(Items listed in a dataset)

╭──

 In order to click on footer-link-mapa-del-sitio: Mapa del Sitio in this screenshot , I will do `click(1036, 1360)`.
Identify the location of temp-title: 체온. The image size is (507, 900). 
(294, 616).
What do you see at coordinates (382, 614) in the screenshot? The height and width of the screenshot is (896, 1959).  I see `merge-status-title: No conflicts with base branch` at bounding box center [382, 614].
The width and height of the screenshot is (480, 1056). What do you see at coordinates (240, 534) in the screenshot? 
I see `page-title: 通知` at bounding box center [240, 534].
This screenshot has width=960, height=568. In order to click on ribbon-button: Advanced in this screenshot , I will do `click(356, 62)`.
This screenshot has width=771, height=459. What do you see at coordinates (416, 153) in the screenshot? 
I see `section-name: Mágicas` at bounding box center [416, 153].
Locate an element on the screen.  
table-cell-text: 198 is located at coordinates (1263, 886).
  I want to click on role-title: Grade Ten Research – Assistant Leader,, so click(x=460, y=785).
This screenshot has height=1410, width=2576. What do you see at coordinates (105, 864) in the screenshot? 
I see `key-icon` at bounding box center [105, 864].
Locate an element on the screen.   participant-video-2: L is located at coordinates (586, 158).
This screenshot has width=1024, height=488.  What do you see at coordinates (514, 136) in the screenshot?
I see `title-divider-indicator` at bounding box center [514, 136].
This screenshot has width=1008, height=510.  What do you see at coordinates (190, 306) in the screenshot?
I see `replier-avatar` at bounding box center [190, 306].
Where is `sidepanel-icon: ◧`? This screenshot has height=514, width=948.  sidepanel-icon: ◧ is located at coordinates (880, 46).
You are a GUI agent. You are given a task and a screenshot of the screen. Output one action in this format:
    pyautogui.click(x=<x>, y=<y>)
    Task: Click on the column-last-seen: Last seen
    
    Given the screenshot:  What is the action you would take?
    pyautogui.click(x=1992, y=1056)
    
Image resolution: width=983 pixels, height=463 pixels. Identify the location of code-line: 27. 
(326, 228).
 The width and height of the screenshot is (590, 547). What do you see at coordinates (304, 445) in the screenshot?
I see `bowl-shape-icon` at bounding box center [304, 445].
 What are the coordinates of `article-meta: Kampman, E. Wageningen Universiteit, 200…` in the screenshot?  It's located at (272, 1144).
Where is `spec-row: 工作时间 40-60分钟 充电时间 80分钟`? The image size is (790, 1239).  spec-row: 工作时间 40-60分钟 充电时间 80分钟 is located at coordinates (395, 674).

╰──

→ INSTRUCTIONS TO FOLLOW: Copy the items verbatim, starting at the line that contains "The width and height of the screenshot is (480, 1056)." and ending at the last line of the items.

→ ANSWER FOR THIS EXERCISE:
The width and height of the screenshot is (480, 1056). What do you see at coordinates (240, 534) in the screenshot? 
I see `page-title: 通知` at bounding box center [240, 534].
This screenshot has width=960, height=568. In order to click on ribbon-button: Advanced in this screenshot , I will do `click(356, 62)`.
This screenshot has width=771, height=459. What do you see at coordinates (416, 153) in the screenshot? 
I see `section-name: Mágicas` at bounding box center [416, 153].
Locate an element on the screen.  
table-cell-text: 198 is located at coordinates (1263, 886).
  I want to click on role-title: Grade Ten Research – Assistant Leader,, so click(x=460, y=785).
This screenshot has height=1410, width=2576. What do you see at coordinates (105, 864) in the screenshot? 
I see `key-icon` at bounding box center [105, 864].
Locate an element on the screen.   participant-video-2: L is located at coordinates (586, 158).
This screenshot has width=1024, height=488.  What do you see at coordinates (514, 136) in the screenshot?
I see `title-divider-indicator` at bounding box center [514, 136].
This screenshot has width=1008, height=510.  What do you see at coordinates (190, 306) in the screenshot?
I see `replier-avatar` at bounding box center [190, 306].
Where is `sidepanel-icon: ◧`? This screenshot has height=514, width=948.  sidepanel-icon: ◧ is located at coordinates (880, 46).
You are a GUI agent. You are given a task and a screenshot of the screen. Output one action in this format:
    pyautogui.click(x=<x>, y=<y>)
    Task: Click on the column-last-seen: Last seen
    
    Given the screenshot:  What is the action you would take?
    pyautogui.click(x=1992, y=1056)
    
Image resolution: width=983 pixels, height=463 pixels. Identify the location of code-line: 27. 
(326, 228).
 The width and height of the screenshot is (590, 547). What do you see at coordinates (304, 445) in the screenshot?
I see `bowl-shape-icon` at bounding box center [304, 445].
 What are the coordinates of `article-meta: Kampman, E. Wageningen Universiteit, 200…` in the screenshot?  It's located at (272, 1144).
Where is `spec-row: 工作时间 40-60分钟 充电时间 80分钟`? The image size is (790, 1239).  spec-row: 工作时间 40-60分钟 充电时间 80分钟 is located at coordinates (395, 674).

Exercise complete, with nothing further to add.